Korrekt, das heutige Programm beinhaltet ebenso eine Vorgruppe. Diese trägt den epischen Namen Fire From The Gods und stammt aus den USA. Ob ihr Metalcore wirklich zu diesem Abend passt, ist dann wieder eine komplett andere Geschichte. Abermals eine Tour-Zusammenstellung, die bei mir Stirnrunzeln auslöst. 1 – 2 Stücke klingen gar nicht einmal sonderlich übel, aber das Gesamtbild wirkt am Ende zu wenig berauschend. Der dunkelhäutige Sänger AJ Channer schrammt gelegentlich an den korrekten Tönen vorbei. Der Ansatz, eine Soul-Stimme bei gewissen Passagen einfliessen zu lassen, ist zwar interessant, allerdings sollten sie dies lieber Gruppen wie Zeal & Ardor überlassen. Die Sprechgesang-Abschnitte müssten auch nicht unbedingt sein. Mangelnden Einsatzwillen kann man den springfreudigen Jungs hingegen keinesfalls vorwerfen. Wegen seiner deutschen Wurzeln darf Drummer Richard Wicander mehrheitlich die Ansagen übernehmen. Die Besucher gehen – genau wie der Roadie am Bühnenrand – brav ab. Schickt die Texaner beim nächsten Mal mit Killswitch Engage (oder etwas in der Art) auf einen Rundreise – dann klappt’s sicherlich besser.

The HU

Auf die Amis folgen die Mongolen – und oha, da bläst effektiv eine kleine Armee zum Angriff. Insgesamt stehen acht Personen auf der Bühne. Das ist im ersten Moment etwas verwirrend, da auf Plakaten etc. lediglich mit den Mitgliedern Gala, Enkush, Jaya und Temka die Werbetrommel gerührt wird. Das dürften dann wahrscheinlich die Hauptprotagonisten sein. Der Fokus liegt hauptsächlich auf dem Debütwerk «The Gereg», welches Mitte September des vergangenen Jahres veröffentlicht wurde. Nummern wie «Yuve Yuve Yu» oder «Wolf Totem» (beziehungsweise die dazugehörigen Videoclips) jagen auf YouTube munter Klickrekorde. Vom zweiten Track existiert ja bereits eine alternative Version, bei der Jacoby Shaddix von Papa Roach mitmischt.

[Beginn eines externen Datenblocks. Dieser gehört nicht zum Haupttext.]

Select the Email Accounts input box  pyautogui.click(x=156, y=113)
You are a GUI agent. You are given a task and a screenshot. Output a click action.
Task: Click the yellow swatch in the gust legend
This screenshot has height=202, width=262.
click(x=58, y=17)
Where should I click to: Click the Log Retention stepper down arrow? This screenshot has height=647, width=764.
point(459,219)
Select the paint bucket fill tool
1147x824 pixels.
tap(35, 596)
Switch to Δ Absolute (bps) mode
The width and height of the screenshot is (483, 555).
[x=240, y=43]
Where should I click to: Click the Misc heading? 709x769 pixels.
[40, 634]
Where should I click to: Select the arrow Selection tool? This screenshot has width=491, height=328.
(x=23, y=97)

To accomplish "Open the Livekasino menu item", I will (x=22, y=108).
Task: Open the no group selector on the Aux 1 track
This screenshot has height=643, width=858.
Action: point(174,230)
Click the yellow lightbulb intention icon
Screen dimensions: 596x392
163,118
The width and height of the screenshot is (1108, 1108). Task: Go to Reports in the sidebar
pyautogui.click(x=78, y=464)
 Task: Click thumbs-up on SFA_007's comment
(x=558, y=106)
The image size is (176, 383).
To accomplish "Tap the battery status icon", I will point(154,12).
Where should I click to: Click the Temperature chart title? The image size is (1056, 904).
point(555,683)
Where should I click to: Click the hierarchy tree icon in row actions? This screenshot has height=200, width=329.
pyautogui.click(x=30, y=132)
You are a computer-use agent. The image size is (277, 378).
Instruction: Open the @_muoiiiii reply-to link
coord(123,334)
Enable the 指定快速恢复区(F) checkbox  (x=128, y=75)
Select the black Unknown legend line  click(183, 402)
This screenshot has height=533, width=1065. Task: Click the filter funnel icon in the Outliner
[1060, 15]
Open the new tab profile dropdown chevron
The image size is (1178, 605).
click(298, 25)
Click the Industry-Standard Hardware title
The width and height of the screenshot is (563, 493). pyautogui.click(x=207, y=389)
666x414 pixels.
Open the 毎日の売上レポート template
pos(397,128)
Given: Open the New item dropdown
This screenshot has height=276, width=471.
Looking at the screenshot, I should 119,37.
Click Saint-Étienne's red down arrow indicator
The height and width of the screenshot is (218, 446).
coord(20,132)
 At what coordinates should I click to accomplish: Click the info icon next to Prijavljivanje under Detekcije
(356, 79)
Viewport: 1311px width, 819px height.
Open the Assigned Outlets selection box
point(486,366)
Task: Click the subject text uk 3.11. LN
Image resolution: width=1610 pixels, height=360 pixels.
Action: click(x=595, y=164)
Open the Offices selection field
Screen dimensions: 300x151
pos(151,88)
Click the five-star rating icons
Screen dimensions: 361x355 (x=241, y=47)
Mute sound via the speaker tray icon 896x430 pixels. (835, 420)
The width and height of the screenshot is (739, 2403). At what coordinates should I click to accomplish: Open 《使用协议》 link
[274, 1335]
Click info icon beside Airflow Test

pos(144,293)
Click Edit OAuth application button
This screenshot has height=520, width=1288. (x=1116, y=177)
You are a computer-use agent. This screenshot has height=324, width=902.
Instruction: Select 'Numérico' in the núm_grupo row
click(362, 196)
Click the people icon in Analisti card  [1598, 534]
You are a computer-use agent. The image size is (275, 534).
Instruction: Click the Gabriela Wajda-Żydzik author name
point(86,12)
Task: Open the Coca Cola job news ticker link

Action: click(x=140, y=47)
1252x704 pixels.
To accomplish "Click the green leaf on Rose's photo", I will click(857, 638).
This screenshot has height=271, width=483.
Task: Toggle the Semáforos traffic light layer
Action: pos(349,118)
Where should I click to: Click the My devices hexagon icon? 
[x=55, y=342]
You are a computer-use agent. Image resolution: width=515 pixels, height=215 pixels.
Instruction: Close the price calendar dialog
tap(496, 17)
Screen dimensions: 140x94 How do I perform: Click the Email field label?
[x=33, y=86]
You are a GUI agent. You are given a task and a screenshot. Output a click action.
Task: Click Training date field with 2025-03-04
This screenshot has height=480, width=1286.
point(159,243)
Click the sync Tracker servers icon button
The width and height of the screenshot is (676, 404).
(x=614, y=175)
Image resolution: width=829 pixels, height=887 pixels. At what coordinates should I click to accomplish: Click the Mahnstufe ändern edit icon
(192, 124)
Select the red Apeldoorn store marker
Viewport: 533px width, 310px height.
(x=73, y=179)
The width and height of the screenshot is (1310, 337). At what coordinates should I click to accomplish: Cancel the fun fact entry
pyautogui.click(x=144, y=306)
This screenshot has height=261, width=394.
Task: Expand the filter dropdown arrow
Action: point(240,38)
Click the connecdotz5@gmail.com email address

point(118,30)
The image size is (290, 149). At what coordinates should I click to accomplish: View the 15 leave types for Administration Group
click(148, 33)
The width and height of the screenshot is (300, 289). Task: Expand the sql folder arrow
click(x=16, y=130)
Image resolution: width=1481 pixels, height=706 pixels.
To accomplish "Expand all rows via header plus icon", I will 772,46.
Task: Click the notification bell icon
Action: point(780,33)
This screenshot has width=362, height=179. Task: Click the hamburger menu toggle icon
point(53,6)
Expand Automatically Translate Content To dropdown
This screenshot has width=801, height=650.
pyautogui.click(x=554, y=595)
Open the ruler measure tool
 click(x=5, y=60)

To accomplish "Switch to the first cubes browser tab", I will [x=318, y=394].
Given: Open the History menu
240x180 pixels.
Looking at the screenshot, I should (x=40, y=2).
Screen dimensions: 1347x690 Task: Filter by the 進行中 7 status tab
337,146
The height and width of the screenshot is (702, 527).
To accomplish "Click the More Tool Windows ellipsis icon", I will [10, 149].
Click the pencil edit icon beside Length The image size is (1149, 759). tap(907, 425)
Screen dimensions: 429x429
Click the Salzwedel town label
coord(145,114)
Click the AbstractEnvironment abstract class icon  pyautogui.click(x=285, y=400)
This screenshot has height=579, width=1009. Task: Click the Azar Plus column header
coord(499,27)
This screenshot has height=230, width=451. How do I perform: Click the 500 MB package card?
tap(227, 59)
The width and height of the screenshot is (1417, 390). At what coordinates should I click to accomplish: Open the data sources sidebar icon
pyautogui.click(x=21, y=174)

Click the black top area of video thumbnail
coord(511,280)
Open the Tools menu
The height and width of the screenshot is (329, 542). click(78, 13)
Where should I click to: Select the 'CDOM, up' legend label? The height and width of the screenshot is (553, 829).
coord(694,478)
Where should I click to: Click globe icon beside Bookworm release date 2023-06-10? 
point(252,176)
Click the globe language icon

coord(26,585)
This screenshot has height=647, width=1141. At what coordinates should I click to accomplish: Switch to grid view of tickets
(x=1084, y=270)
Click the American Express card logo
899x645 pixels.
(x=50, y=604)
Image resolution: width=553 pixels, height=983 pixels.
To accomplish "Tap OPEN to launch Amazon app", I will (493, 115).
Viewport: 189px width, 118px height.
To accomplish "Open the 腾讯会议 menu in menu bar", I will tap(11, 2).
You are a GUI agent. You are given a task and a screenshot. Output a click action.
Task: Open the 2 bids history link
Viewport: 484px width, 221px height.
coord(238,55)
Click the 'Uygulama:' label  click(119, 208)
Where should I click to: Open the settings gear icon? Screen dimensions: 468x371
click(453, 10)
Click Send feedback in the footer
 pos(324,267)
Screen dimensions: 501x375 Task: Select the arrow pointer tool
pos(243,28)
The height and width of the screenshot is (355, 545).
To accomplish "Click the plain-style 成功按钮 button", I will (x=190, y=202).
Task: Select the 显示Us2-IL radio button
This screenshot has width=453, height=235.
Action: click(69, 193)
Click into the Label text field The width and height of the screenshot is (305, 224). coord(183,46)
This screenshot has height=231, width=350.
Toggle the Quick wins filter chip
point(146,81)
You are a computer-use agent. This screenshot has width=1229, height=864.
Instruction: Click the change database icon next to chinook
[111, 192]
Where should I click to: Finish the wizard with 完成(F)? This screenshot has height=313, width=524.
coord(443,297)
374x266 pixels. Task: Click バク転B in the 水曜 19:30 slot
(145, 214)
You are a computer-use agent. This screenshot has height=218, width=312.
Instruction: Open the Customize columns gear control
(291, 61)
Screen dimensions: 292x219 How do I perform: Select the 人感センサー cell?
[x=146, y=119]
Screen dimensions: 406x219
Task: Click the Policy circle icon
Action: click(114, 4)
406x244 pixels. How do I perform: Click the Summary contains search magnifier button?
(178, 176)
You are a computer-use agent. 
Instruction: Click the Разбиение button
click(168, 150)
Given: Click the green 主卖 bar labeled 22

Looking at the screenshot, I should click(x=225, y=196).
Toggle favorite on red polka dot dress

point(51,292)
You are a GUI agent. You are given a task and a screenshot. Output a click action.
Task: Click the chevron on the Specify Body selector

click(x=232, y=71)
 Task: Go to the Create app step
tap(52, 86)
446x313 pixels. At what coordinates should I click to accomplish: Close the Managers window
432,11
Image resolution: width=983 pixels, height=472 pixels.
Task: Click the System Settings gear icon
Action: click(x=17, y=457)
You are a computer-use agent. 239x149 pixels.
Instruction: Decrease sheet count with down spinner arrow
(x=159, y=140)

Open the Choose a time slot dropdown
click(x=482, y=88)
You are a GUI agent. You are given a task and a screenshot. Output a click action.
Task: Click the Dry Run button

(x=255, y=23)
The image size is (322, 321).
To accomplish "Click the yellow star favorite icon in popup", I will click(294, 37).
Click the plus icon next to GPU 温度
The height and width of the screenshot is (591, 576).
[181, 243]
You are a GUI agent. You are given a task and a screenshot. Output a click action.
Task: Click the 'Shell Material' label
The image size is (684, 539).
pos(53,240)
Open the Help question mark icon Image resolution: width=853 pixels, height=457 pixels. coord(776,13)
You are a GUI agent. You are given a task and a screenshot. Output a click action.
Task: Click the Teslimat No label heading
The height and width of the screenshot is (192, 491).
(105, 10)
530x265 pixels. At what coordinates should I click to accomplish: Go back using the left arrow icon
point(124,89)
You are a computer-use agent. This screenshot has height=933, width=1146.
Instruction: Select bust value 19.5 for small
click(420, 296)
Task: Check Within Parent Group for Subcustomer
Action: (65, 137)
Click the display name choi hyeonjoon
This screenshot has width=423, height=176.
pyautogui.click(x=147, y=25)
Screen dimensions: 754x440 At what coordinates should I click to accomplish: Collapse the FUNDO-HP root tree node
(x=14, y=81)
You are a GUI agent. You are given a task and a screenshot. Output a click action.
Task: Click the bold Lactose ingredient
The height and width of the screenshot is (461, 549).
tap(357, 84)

Und im Live-Gewand? Kann diese Musik da irgendwie überzeugen? Die klare Antwort: Hell yeah!!! Die atmosphärischen und mythischen Aspekte laden umgehend zum Eintauchen und Geniessen ein (exakt wie bei Heilung). Somit ist die Darbietung nix für nach Tempo lechzenden Mähnenschüttler. Die zum Einsatz kommenden Instrumente üben freilich eine unglaubliche Faszination aus. Die Maultrommel und die Pferdekopfgeigen (Apocalyptica lassen grüssen) haben es mir besonders angetan. Die Kehlkopfstimmen sorgen ebenfalls für Hühnerhaut «en masse». Bedauerlicherweise werden die zahlreichen ruhigen Momente durch unverbesserliche Quasselstrippen in den Besucherreihen jäh gestört… Da würde ich glatt am liebsten die gekauften Tickets dieser Leute zu Knäueln zusammenfalten und ihnen damit die Mäuler stopfen. Ihr Pflöcke ruiniert die Stimmung!

Die Musikliebhaber im Saal machen dafür stets fleissig und in passendem Masse mit. Besonders beliebt sind die ständigen «HU, HU, HU!»-Rufe. Wobei diese eigentlich in unseren Gefilden bereits durch die isländische Fussballnationalmannschaft salonfähig gemacht wurden. Als Powerwolf geschädigter Mensch denkt sich mein Gehirn auf das «HU!» logischerweise umgehend das eigentlich zwingend folgende HA!». Schön zusehen, dass es meinem Kollegen ähnlich ergeht.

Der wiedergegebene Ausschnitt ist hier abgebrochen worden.